Two years ago, California asked the U.S. Environmental Protection Agency (EPA) to pave the way for landmark standards to limit global warming from motor vehicles. Seventeen other states plan to implement the Clean Car standards, pending the EPA decision. But today – after two years of stalling – EPA said no. This decision is virtually unprecedented; EPA has granted similar requests over 50 times in 40 years.
The Bush administration is putting the brakes on state action to address the global warming crisis. Doing nothing about global warming is bad enough – but going out of your way to block the state leaders who are taking action is just plain shocking.
For decades, EPA administrators have recognized the important role that California plays in innovating new air pollution limits for motor vehicles to fight pollution, and to deliver cleaner, healthier air. The 18 states that plan to implement the Clean Cars program account for nearly 50 percent of the total U.S. population and 45 percent of new automobile sales. Their implementation of the Clean Cars program would make a significant dent in global warming pollution, securing a 30 percent pollution cut by 2016 and eventually preventing 100 million tons of carbon dioxide annually, equivalent to removing 20 million cars from the road.

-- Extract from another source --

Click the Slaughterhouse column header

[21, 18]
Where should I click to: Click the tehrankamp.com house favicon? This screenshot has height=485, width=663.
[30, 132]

EPA said that new fuel economy standards in the recently authorized energy bill would suffice to reduce global warming emissions from new automobiles. But the Clean Cars program secures deeper pollution reductions faster. The California clean car standards will start in Model Year 2009, fully phasing in by 2016. Science says we can't wait; global warming is already occurring. We must take action now. Every ton of global warming pollution prevented today is critical in stabilizing the climate.
The Supreme Court ruled in April 2007 that EPA has the authority and the obligation to regulate global warming pollution. When automakers sued, two federal courts – in Vermont and in California – affirmed states' rights to proceed with the Clean Cars program. Federal district court Judge Anthony Ishii ruled just last week that EPA's duty to protect human health and welfare from global warming pollution is more expansive than the nation's fuel efficiency laws:
Given the level of impairment of human health and welfare that current climate science indicates may occur if human-generated greenhouse gas emissions continue unabated, it would be the very definition of folly if EPA were precluded from action."
Given the grim urgency of the global warming crisis, EPA's own decision to put the brakes on state action is more than folly – it is tragic.